The special heterojunction was fabricated by growing two-dimensional (2D) perovskite layers on the top surface of a 3D-perovskite, which is claimed to ensure defect passivation and eliminate ion migration. These layers were embedded between the 3D-perovskite surface and the opaque hole-selective top-contact stack. The 2D-perovskite fragments were dimensioned by tuning the annealing conditions with higher temperatures.
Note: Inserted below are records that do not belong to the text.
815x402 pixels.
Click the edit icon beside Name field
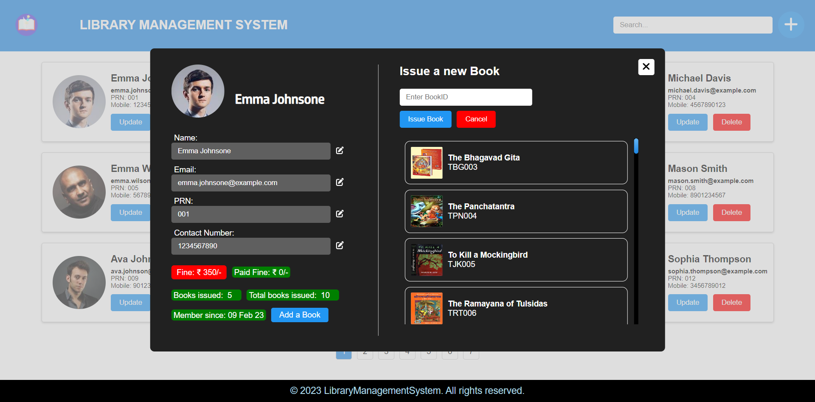[x=340, y=151]
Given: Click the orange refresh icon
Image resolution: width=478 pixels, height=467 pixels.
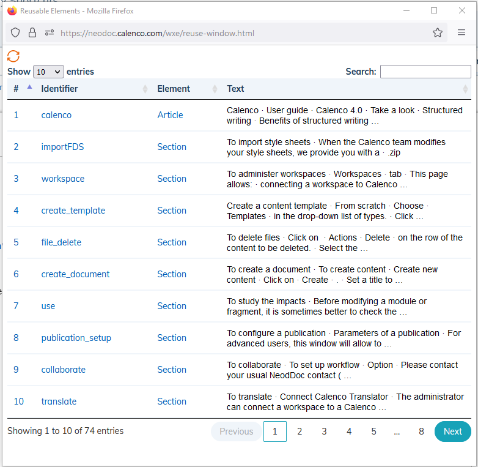Looking at the screenshot, I should [x=13, y=56].
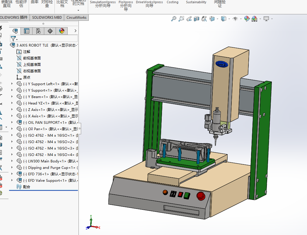Expand the Oil Pan<1> component node
This screenshot has height=235, width=307.
click(12, 129)
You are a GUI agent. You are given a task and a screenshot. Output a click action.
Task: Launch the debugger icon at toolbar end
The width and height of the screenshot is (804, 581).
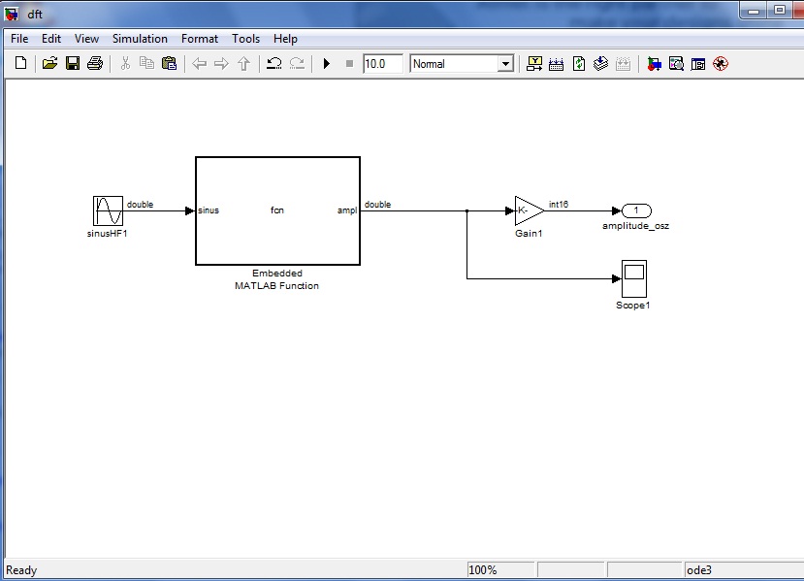[721, 64]
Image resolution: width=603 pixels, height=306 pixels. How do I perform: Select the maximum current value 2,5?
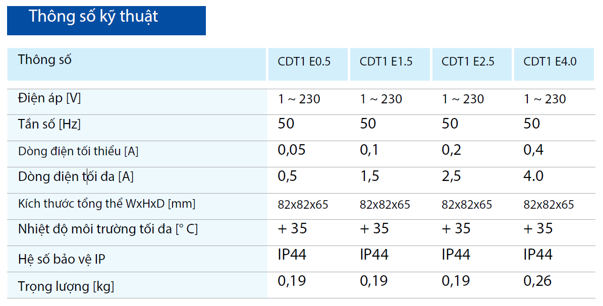[452, 176]
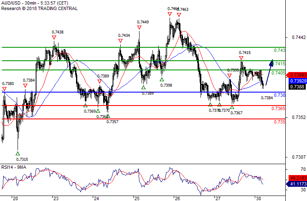Click the green triangle marker above the 0.7367 low
Viewport: 307px width, 201px height.
[232, 107]
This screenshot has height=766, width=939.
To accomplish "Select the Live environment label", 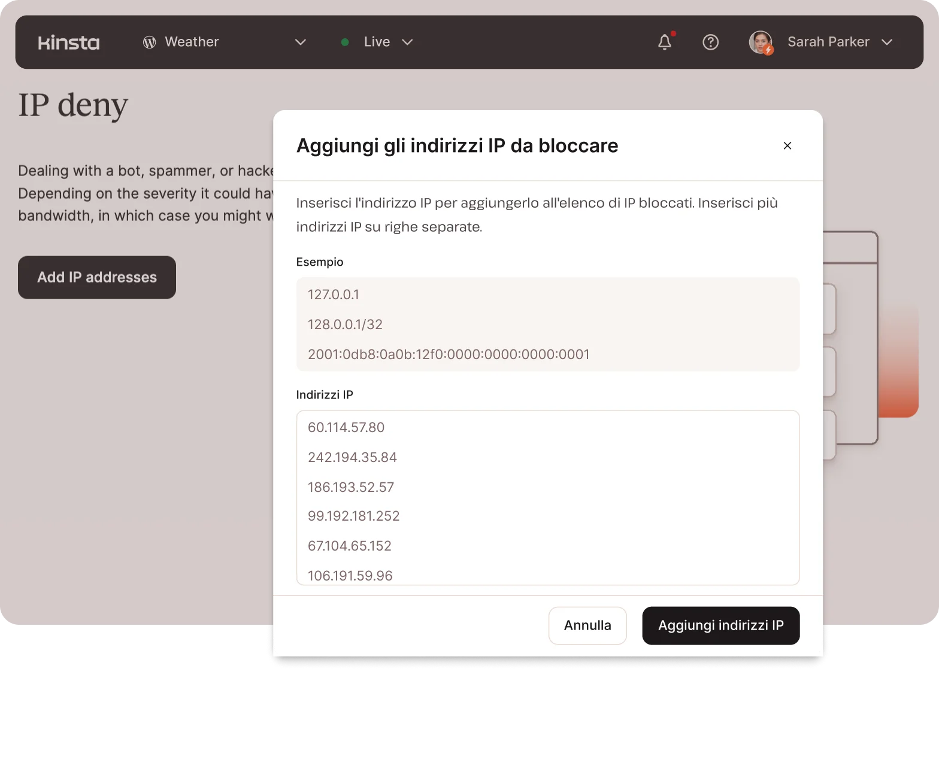I will [377, 42].
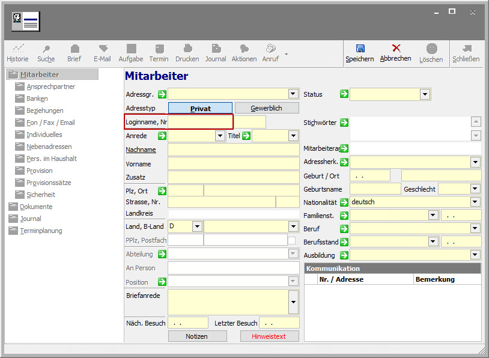Click into the Vorname input field

[x=233, y=164]
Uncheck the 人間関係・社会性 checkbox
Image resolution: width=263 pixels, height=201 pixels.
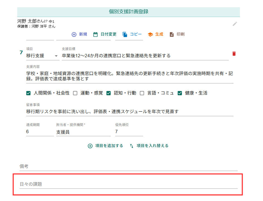[x=28, y=93]
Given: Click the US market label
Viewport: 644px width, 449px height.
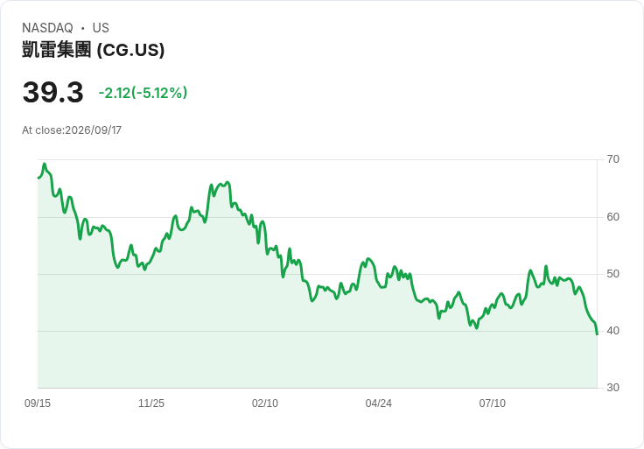Looking at the screenshot, I should pyautogui.click(x=101, y=28).
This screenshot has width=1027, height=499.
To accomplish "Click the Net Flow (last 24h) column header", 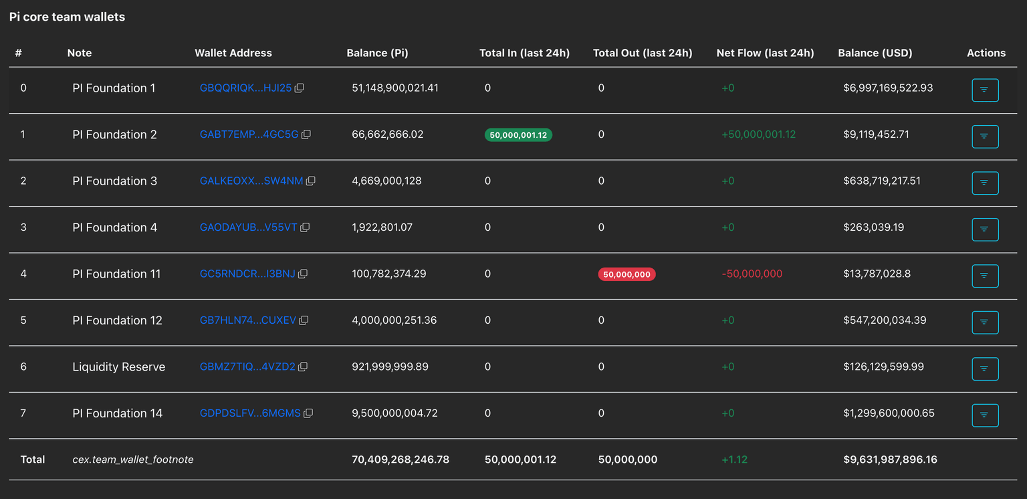I will click(765, 53).
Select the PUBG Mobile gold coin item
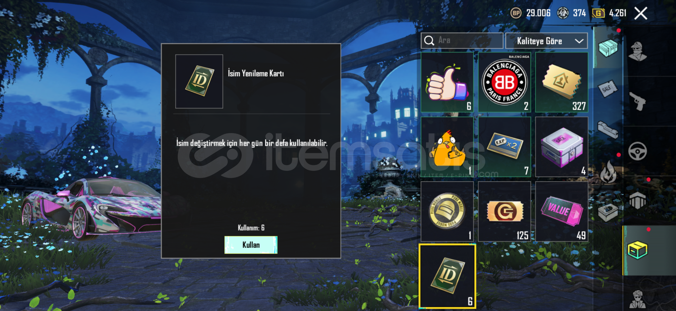676x311 pixels. pos(447,211)
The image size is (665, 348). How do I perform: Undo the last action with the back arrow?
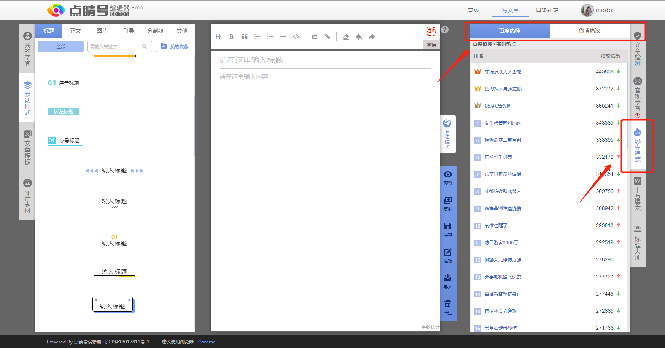click(359, 37)
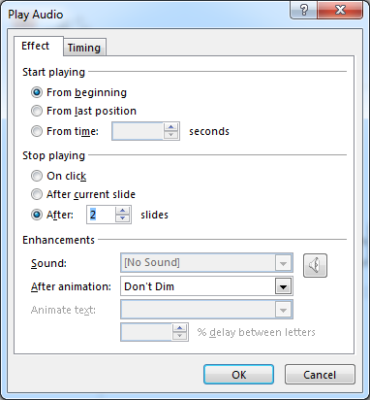The width and height of the screenshot is (370, 400).
Task: Click the Help question mark icon
Action: point(303,11)
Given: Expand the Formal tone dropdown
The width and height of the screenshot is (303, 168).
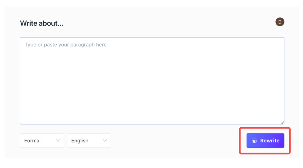Looking at the screenshot, I should [42, 141].
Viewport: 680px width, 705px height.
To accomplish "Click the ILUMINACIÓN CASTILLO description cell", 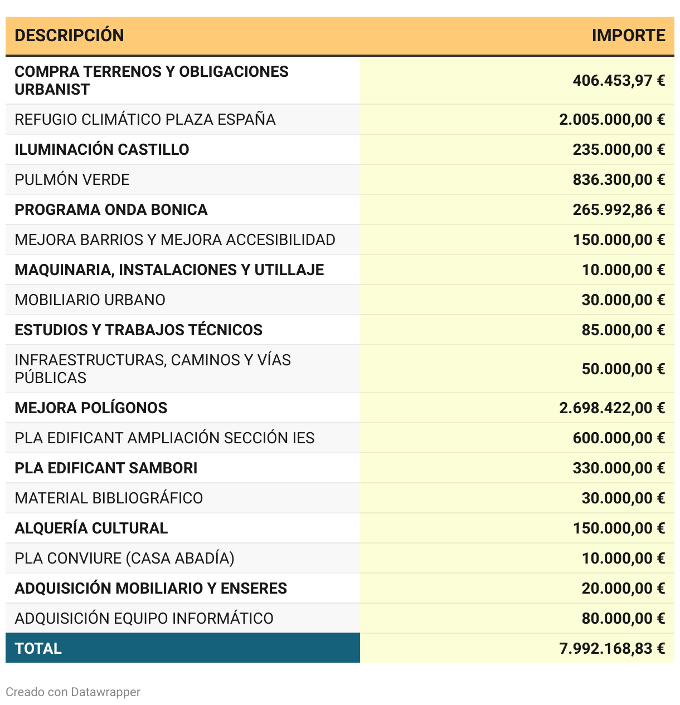I will point(102,150).
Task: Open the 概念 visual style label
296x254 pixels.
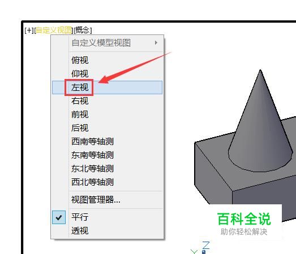Action: (83, 30)
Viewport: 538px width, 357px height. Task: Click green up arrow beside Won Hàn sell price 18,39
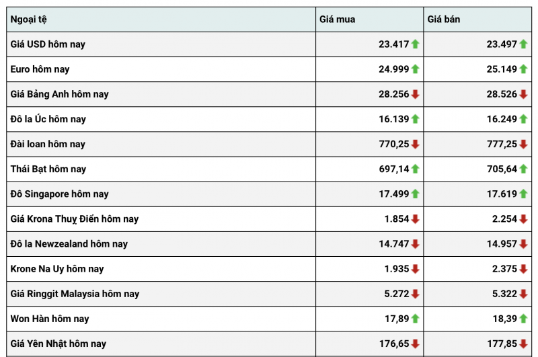tap(523, 319)
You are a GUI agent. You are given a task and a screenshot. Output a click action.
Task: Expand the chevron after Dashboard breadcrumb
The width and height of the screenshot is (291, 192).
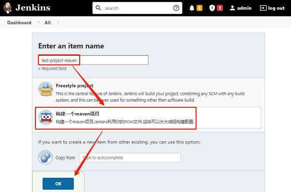pyautogui.click(x=38, y=23)
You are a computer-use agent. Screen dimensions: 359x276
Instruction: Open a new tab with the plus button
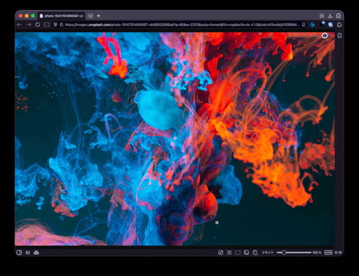tap(99, 16)
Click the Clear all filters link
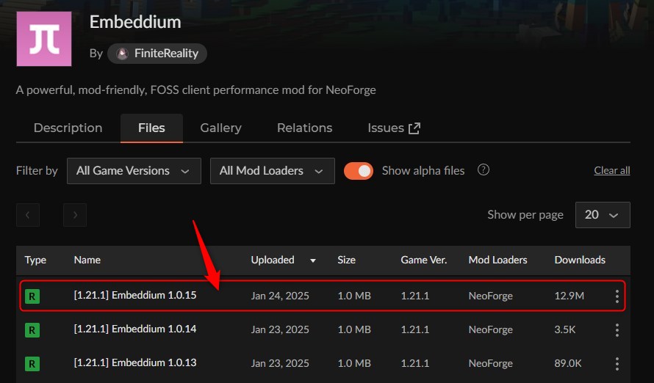The height and width of the screenshot is (383, 654). pos(612,170)
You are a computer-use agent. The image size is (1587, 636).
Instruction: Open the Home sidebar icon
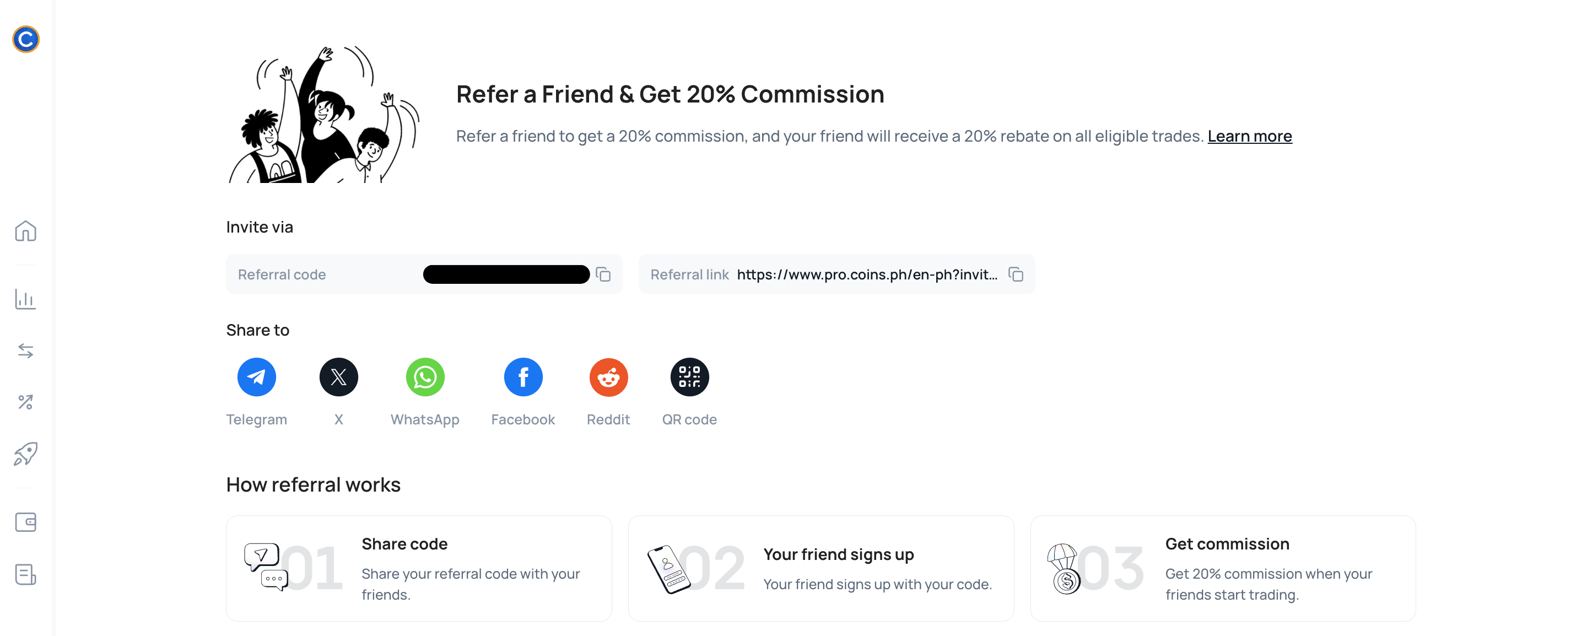(x=26, y=231)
This resulted in more efficient charge transfer at the 2D/3D perovskite interface and the electron-selective layer. “In addition, the effects of 2D-perovskite capping layers also enhanced the resilience against moisture of 3D-perovskite film,” the scientists highlighted.
The cell was fabricated with a substrate made of glass and indium tin oxide (ITO), the 2D layers, the 3D perovskite layer, an electron-selective layer, a buffer layer based on bathocuproine (BCP), and silver metal contact.
The device achieved a power conversion efficiency of 24.7%, an open circuit voltage of approximately 1.20 V, and fill factor of around 82%. “Our 2D-perovskite passivation simultaneously served as ion-migration-blocking, moisture-oxygen ingress barriers, and defect passivation layers, particularly at elevated operating temperatures,” the research team emphasized. “Our results represent the successful encapsulation of PSCs passing industry-relevant damp-heat test according to the IEC 61215:2016 protocol.”
According to the academics, the cell was able to achieve an efficiency of over 19% after 1,000 hours of damp-heat test. “There was no substantial change in the structural and optical properties of the 2D-perovskite passivation films (both 3D and 2D perovskites) after over 500 hours thermal annealed at 85 degrees Celsius, confirming the robustness of our 2D-perovskite passivation approach,” they concluded.
The solar cell is described in the paper Damp heat — stable perovskite solar cells with tailored-dimensionality 2D/3D heterojunctions, published in Science.